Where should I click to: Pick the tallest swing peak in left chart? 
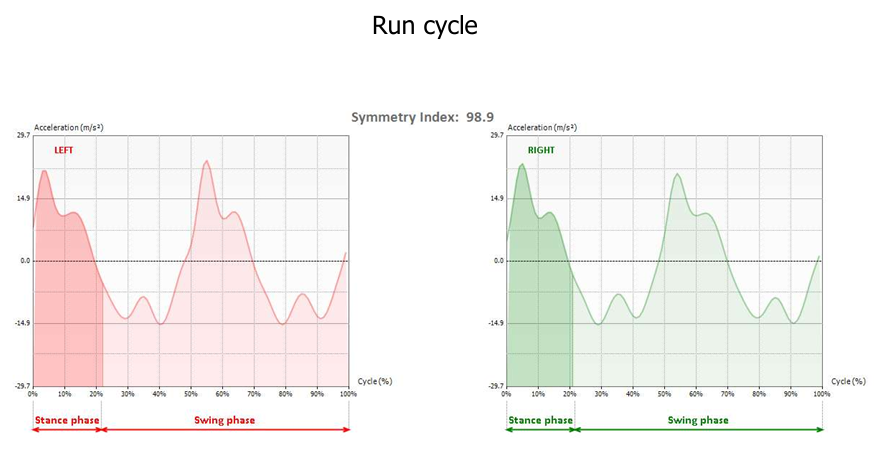tap(206, 162)
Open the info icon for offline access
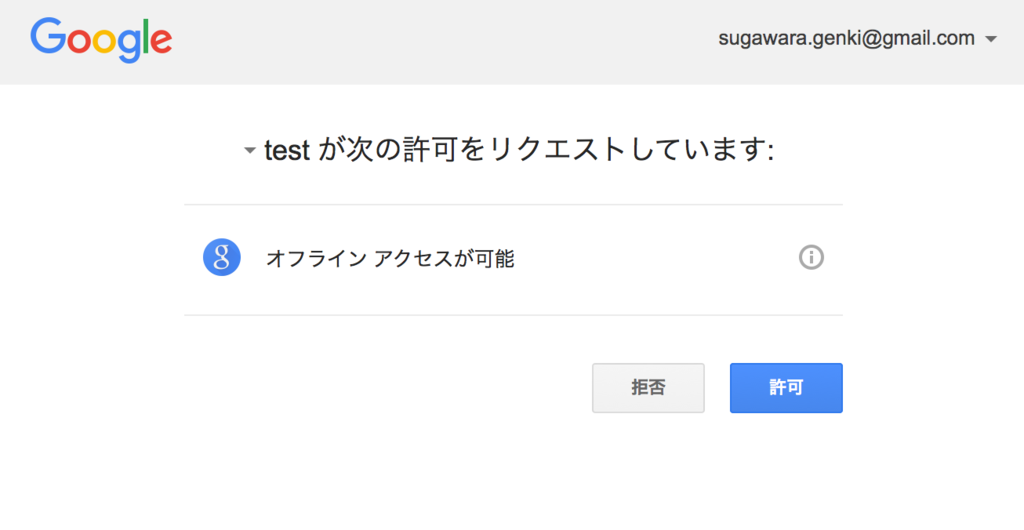 tap(811, 258)
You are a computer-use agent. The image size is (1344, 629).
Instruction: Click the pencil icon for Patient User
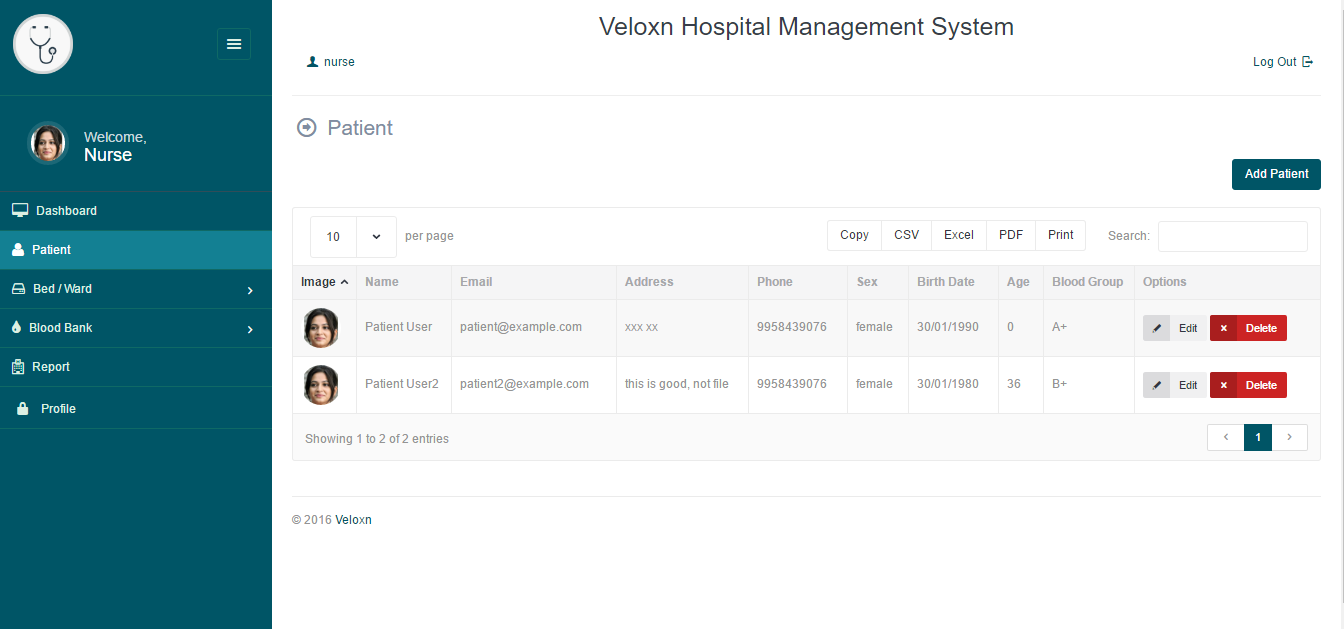(1156, 328)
==============================
Stated task |
Please resize the items above by rewriting every line, requests included, with each coordinate in the answers multiplied by 1.55 and rounded to the nearest whole number, halves up. Leave numbers in the requests as they are, and omit the pictures.

Solution for this task |
Where should I click to: Pick the tallest swing peak in left chart? 
tap(319, 251)
Open the info icon for offline access
 tap(1257, 400)
You are a computer-use agent. The image size is (1344, 629).
Instruction: Click the pencil icon for Patient User
(1792, 508)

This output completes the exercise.